▶ **EXERCISE**:
Carry on the true-crime passage about Charlie Brandt and Edmund Kemper below, starting after its last sentence and ignoring the listing that follows it.

▶ **TEXT SHOWN**:
....

When an investigator asked him, “What did you say to your dad when he shot the dog?” Charlie responded: “I didn’t think that he would do it. I heard two shots. He just didn’t say anything. I asked him if he missed him ‘cause I didn’t see anything. I wanted to cry but I stopped myself, and we just kept on hunting for the last few hours.”
If Charlie wanted to cry, why didn’t he? Because the tears would not come, or because of Herbert’s disciplinary attitude? And how could he have kept on hunting animals with his father after his beloved dog had been shot dead?
Less than a week after the shooting of his mother, two experts determined that Charlie had no mental disabilities. One told a judge that Charlie should not be placed in jail or a hospital.
The other said Charlie had acted on an irresistible impulse and had a moral, not mental, defect.
When he answered the police officer’s question as to why he’d originally gotten the gun to inflict damage on his parents, Charlie replied, quietly, “It was like I was programmed.” He had not wanted to do that, he said. He “loved” his family.
From the county jail, where he was placed for a few months, Charlie attended his mother’s funeral in shackles. By all accounts, he expressed neither remorse nor sorrow.
A Fort Wayne grand jury had cautioned that thirteen-year-old Charlie might kill again if he did not receive the proper therapy. Did he?
There was a precedent to Charlie’s juvenile barrage on his parents, but on the other side of the country, in California, where a monster who later received the moniker “the Co-ed Killer” was born, and where he carried out his deadly rampage.
On August 27, 1964, seven years before Charlie Brandt murdered his mothe
r, fifteen-year-old Edmund Kemper was living at the seventy-acre home of his paternal grandparents in North Fork, California. Already an imposing figure at six-foot-four, the shy and awkward teen was deemed a problem by both his father and his mother, the latter of whom he despised. His grandmother was equally strict. As an adult, Kemper would describe himself as a “walking time bomb” on account of his anger. This was turned into inner rage by the disparaging treatment of his mother and then his grandmother, both of whom seemed to do nothing but give him orders in shrill, admonishing voices.

....

▶ **Items listed in a dataset**:

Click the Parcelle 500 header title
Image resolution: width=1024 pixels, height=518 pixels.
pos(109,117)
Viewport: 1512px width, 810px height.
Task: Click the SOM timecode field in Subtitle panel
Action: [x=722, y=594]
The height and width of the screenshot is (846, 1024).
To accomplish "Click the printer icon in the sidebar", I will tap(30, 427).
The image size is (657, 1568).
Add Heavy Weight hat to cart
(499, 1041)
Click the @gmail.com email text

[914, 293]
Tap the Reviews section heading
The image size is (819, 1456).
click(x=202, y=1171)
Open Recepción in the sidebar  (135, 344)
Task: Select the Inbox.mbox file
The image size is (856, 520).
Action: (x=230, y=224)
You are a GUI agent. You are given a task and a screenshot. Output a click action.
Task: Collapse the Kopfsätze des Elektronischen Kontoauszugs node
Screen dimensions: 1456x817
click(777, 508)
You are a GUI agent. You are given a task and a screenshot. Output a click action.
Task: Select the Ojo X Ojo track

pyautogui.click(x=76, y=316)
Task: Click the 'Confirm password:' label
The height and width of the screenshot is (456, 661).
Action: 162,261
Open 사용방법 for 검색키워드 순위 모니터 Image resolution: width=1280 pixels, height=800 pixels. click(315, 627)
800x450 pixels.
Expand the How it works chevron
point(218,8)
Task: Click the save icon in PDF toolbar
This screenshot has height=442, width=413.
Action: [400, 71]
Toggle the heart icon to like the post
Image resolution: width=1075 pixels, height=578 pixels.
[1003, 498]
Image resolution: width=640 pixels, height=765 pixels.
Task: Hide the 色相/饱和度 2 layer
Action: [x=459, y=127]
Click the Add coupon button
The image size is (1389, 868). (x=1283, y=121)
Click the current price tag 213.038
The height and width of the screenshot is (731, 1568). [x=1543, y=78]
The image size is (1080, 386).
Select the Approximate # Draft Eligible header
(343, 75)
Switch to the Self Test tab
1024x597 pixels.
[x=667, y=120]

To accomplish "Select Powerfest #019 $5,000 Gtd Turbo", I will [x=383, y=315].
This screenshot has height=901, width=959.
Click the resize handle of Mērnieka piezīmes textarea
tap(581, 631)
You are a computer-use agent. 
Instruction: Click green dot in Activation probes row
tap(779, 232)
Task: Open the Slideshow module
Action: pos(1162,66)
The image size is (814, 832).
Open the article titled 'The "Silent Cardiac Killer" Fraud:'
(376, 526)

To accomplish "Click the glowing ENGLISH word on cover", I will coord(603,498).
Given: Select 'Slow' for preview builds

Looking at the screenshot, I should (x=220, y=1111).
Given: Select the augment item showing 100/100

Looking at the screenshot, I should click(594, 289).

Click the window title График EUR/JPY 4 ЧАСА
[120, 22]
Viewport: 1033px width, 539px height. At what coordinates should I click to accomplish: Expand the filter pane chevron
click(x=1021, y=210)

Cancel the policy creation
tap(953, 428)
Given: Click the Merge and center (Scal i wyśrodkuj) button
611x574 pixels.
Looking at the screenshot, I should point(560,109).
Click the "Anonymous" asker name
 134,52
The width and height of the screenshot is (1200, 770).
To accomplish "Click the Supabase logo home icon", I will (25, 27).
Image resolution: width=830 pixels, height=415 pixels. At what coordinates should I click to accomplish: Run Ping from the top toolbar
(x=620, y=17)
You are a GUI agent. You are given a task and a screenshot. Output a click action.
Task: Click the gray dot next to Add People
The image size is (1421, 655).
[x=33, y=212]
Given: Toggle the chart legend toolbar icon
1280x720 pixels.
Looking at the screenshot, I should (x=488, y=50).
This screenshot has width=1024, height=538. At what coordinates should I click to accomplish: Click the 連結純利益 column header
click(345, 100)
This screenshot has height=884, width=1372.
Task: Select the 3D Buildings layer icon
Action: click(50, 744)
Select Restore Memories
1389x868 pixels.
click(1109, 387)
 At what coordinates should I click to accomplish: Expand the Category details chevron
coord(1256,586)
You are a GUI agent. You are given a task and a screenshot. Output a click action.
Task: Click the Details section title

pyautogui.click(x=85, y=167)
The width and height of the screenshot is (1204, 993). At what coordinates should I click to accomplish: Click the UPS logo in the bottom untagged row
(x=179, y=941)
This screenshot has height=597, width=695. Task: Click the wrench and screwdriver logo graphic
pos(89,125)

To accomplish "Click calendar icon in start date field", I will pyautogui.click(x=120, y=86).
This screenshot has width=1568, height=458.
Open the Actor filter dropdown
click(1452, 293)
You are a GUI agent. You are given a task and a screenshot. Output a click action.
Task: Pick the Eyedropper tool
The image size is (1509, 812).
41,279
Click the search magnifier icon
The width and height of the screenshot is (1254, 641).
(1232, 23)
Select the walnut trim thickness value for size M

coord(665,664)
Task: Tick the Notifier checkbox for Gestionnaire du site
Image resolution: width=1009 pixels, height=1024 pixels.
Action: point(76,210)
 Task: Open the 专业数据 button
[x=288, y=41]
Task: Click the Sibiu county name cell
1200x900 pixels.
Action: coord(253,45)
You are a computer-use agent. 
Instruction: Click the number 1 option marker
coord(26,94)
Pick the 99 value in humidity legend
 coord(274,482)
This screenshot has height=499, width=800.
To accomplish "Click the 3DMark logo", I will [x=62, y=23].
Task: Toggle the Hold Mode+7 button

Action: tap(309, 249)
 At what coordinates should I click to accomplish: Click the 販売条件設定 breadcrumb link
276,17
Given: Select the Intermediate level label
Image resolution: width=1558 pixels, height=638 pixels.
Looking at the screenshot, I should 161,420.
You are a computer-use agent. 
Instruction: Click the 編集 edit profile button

....

▶ **ANSWER TO THIS PROBLEM**:
In Murder and Madness, psychiatrist Donald Lunde states that as a child, Kemper had fantasies about killing and mutilating women. In fact, he wished everyone in the world would die, and he wanted to kill them himself. On that August afternoon, he argued loudly with his sixty-year-old grandmother, Maude. Dr. Lunde, who was able to interview Kemper at length in later years, states that the boy projected his rage at his mother onto his grandmother. He took a rifle, and when his grandmother yelled at him not to shoot the birds, he shot her instead, twice in the back, then stabbed her with a kitchen knife.
Like Charlie’s, Edmund’s was an impulsive act, and not premeditated—although Charlie had sat at the dining-room table doing his homework with his father’s Luger concealed. How could young Kemper hide from his kindly grandfather the murder of his wife at her grandson’s hands? It was his own seventy-two-year-old grandfather, also named Edmund, who had given his grandson the twenty-two caliber gun the previous Christmas.
The first order of business for the big kid was to hide the grandmother’s corpse in the bedroom. With his size and strength, he had no problem dragging the lifeless old woman there.
Then, as his grandfather drove up to the front of the house, young Kemper went to the window, trained his rifle on the older man, and shot him dead.
At age fifteen, Kemper was committed to the Atascadero State Hospital, where he befriended his psychologist and even became his assistant. Tests during his time at Atascadero revealed that he had an I.Q. of 136. Later, during adulthood, he tested at 145. Kemper was released from prison in 1969, after serving fewer than five years. At the time of his release, he had grown to 6 feet 9 inches and weighed close to 280 pounds. Against the wishes of several doctors at the hospital, he was released into his mother’s care.